¿Día del Libro?


Que sea como es no significa que sea natural, ni mucho menos justificable. Pero así es: un libro, en México, es una cosa más bien incomprensible, fuera de lugar, tenida a menudo por inútil o prescindible; a veces, incluso, parece una presencia enemiga, un estorbo, un desperdicio de dinero o de tiempo, una rareza propia de gente ociosa o desviada: gente sobre la que sumariamente se conjetura que lee porque no tiene nada mejor qué hacer o no sabe cómo pasar mejor sus horas, porque prefiere omitirse de la famosa realidad, porque algo traerá en la cabeza que la vuelve poco digna de confianza. Leen —es lo que se entiende— quienes no hallan su sitio entre los demás, y por tanto están solos en sus agruras y sus disparates, rumiando —¿para qué?— los desvaríos en que dejan ir su imaginación y su inteligencia. Y son pocos, y nunca queda claro qué ganan —lo más seguro es que nada: apenas algún sucedáneo de la vida verdadera con el que eluden irresponsablemente deberes como el de ser productivos y felices—, ni por qué se empecinan en el apartamiento que, afirman y aseguran, les depara placeres y hallazgos, evidentemente inexplicables y absurdos a la vista de quien no lee.
Los libros, en México, en el mejor de los casos son un mal necesario, por lo general debido a las exigencias de la educación formal (el desembolso que deben hacer los padres para surtir a sus retoños con los títulos que necesitan llevar a la escuela, o el derroche que hacemos todos los contribuyentes para que la Comisión Nacional de Libros de Texto Gratuitos reparta los volúmenes —177 millones para el ciclo escolar 2008-2009, nomás— que, al fin, saldrán de las mochilas de los infantes para ser depositados en el olvido y en la nada: ¿cuántos mexicanos guardan todos los libros que les fueron así obsequiados?). Cuando hay que comprar alguno, porque a algún maestro se le metió que hay que leerlo, es con sacrificios y de malas: una medida extrema a la que se llega cuando ya no puede evitarse —cuando nadie lo tiene para pedírselo prestado, pongamos. Y los libros también pueden ser trofeos de la culpa y de la vergüenza, cuando se tolera conservarlos a condición de que no pierdan su carácter de adornos (los tomos de una enciclopedia en la sala, por ejemplo), y por lo general no se sabe qué hacer con ellos. Leerlos no, por supuesto. En todo caso, es más tranquilizador pensar que están en las librerías y en las bibliotecas, lugares tediosos a los que no habría por qué asomarse jamás.

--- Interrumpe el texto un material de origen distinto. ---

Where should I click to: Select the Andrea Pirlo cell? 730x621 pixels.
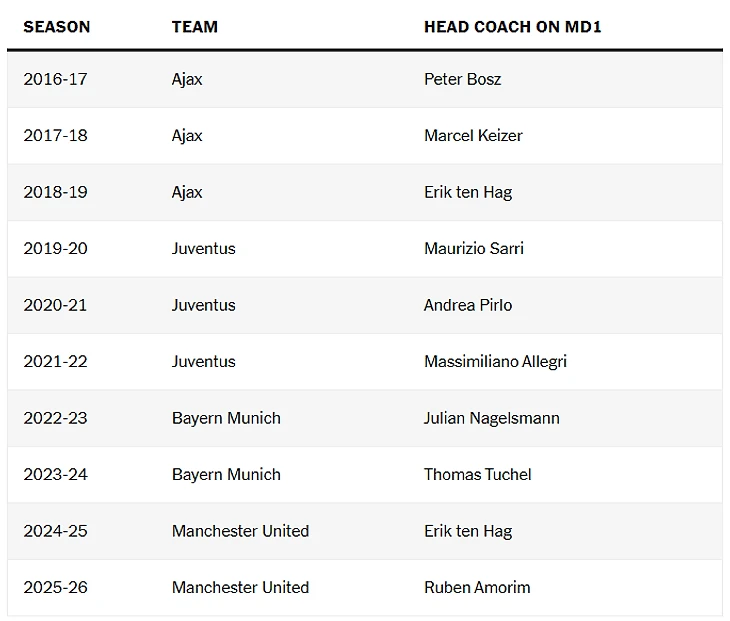(467, 305)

Casi todo es preferible a quedar a solas con un libro. La pachanga, el cine, la tele, claro. Las actividades al aire libre. Pero incluso las horas extras de trabajo, las compañías más amargas, las tareas ingratas, y si hay que pasar la vida en salas de espera o en el transporte colectivo, así haya un libro en las inmediaciones es más tentador fijar la vista en el vacío y concentrarse en bostezar. Etcétera. Y lo peor es que todo esto tiene explicación: la miseria y la ignorancia, mismas que garantizan que las cosas seguirán así por mucho tiempo más.

Publicado en la columna «La menor importancia», en Mural, el viernes 18 de abril de 2008.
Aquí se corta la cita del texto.